TASK STATEMENT: A precise repetition of every line below is the required answer.

--- --- ---

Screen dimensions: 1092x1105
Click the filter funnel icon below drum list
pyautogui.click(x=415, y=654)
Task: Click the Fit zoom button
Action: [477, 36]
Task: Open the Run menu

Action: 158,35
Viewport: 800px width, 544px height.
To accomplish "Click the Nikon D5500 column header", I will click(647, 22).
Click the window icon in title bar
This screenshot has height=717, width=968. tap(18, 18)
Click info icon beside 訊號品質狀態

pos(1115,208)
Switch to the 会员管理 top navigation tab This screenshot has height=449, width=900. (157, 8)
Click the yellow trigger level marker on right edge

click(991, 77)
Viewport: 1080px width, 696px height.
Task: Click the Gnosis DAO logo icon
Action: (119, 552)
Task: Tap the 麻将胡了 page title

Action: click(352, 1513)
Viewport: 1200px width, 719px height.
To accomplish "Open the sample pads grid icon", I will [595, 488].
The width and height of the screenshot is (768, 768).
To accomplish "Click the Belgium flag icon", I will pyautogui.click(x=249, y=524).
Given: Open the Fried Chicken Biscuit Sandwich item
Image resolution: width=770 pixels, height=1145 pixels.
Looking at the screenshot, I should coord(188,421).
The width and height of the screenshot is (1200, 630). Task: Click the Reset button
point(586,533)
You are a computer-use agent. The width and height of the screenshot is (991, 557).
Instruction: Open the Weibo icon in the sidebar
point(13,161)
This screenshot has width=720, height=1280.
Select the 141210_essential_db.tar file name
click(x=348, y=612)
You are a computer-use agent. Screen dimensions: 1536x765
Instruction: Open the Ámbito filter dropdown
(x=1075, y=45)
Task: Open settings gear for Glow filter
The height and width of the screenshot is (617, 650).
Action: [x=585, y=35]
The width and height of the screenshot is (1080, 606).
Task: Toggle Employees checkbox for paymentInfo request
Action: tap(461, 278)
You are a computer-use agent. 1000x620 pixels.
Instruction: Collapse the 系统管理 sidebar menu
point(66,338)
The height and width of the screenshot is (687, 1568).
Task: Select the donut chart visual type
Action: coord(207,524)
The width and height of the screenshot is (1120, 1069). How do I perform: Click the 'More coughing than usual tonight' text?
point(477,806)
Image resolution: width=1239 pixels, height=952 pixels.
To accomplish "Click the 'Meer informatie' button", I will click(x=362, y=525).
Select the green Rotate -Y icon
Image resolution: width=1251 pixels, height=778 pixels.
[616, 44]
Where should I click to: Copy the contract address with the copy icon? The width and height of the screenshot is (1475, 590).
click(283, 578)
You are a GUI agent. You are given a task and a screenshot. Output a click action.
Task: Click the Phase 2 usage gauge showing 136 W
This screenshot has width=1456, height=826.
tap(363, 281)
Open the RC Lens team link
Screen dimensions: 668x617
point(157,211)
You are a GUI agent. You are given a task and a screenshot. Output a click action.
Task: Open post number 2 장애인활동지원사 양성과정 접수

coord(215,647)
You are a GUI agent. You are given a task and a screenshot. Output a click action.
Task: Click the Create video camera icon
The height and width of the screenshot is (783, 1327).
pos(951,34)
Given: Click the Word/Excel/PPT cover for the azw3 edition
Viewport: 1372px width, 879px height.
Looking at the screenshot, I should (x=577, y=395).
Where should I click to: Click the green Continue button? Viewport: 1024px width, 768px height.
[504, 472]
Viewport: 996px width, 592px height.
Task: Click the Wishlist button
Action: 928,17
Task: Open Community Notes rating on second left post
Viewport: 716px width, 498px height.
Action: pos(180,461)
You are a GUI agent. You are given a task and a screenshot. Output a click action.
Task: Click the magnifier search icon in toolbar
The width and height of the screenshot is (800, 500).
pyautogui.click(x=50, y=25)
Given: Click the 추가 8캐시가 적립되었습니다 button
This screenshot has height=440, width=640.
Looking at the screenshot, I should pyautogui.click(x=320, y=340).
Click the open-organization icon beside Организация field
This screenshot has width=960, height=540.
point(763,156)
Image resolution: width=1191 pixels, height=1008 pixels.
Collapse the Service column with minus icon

--- --- ---

FINAL ANSWER:
Screen dimensions: 1092x1105
Click the filter funnel icon below drum list
pyautogui.click(x=415, y=654)
Task: Click the Fit zoom button
Action: [477, 36]
Task: Open the Run menu

Action: 158,35
Viewport: 800px width, 544px height.
To accomplish "Click the Nikon D5500 column header", I will click(647, 22).
Click the window icon in title bar
This screenshot has height=717, width=968. tap(18, 18)
Click info icon beside 訊號品質狀態

pos(1115,208)
Switch to the 会员管理 top navigation tab This screenshot has height=449, width=900. (157, 8)
Click the yellow trigger level marker on right edge

click(991, 77)
Viewport: 1080px width, 696px height.
Task: Click the Gnosis DAO logo icon
Action: (119, 552)
Task: Tap the 麻将胡了 page title

Action: click(352, 1513)
Viewport: 1200px width, 719px height.
To accomplish "Open the sample pads grid icon", I will [595, 488].
The width and height of the screenshot is (768, 768).
To accomplish "Click the Belgium flag icon", I will pyautogui.click(x=249, y=524).
Given: Open the Fried Chicken Biscuit Sandwich item
Image resolution: width=770 pixels, height=1145 pixels.
Looking at the screenshot, I should coord(188,421).
The width and height of the screenshot is (1200, 630). Task: Click the Reset button
point(586,533)
You are a computer-use agent. The width and height of the screenshot is (991, 557).
Instruction: Open the Weibo icon in the sidebar
point(13,161)
This screenshot has width=720, height=1280.
Select the 141210_essential_db.tar file name
click(x=348, y=612)
You are a computer-use agent. Screen dimensions: 1536x765
Instruction: Open the Ámbito filter dropdown
(x=1075, y=45)
Task: Open settings gear for Glow filter
The height and width of the screenshot is (617, 650).
Action: [x=585, y=35]
The width and height of the screenshot is (1080, 606).
Task: Toggle Employees checkbox for paymentInfo request
Action: tap(461, 278)
You are a computer-use agent. 1000x620 pixels.
Instruction: Collapse the 系统管理 sidebar menu
point(66,338)
The height and width of the screenshot is (687, 1568).
Task: Select the donut chart visual type
Action: coord(207,524)
The width and height of the screenshot is (1120, 1069). How do I perform: Click the 'More coughing than usual tonight' text?
point(477,806)
Image resolution: width=1239 pixels, height=952 pixels.
To accomplish "Click the 'Meer informatie' button", I will click(x=362, y=525).
Select the green Rotate -Y icon
Image resolution: width=1251 pixels, height=778 pixels.
[616, 44]
Where should I click to: Copy the contract address with the copy icon? The width and height of the screenshot is (1475, 590).
click(283, 578)
You are a GUI agent. You are given a task and a screenshot. Output a click action.
Task: Click the Phase 2 usage gauge showing 136 W
This screenshot has width=1456, height=826.
tap(363, 281)
Open the RC Lens team link
Screen dimensions: 668x617
point(157,211)
You are a GUI agent. You are given a task and a screenshot. Output a click action.
Task: Open post number 2 장애인활동지원사 양성과정 접수

coord(215,647)
You are a GUI agent. You are given a task and a screenshot. Output a click action.
Task: Click the Create video camera icon
The height and width of the screenshot is (783, 1327).
pos(951,34)
Given: Click the Word/Excel/PPT cover for the azw3 edition
Viewport: 1372px width, 879px height.
Looking at the screenshot, I should (x=577, y=395).
Where should I click to: Click the green Continue button? Viewport: 1024px width, 768px height.
[504, 472]
Viewport: 996px width, 592px height.
Task: Click the Wishlist button
Action: 928,17
Task: Open Community Notes rating on second left post
Viewport: 716px width, 498px height.
Action: pos(180,461)
You are a GUI agent. You are given a task and a screenshot. Output a click action.
Task: Click the magnifier search icon in toolbar
The width and height of the screenshot is (800, 500).
pyautogui.click(x=50, y=25)
Given: Click the 추가 8캐시가 적립되었습니다 button
This screenshot has height=440, width=640.
Looking at the screenshot, I should pyautogui.click(x=320, y=340).
Click the open-organization icon beside Организация field
This screenshot has width=960, height=540.
point(763,156)
Image resolution: width=1191 pixels, height=1008 pixels.
Collapse the Service column with minus icon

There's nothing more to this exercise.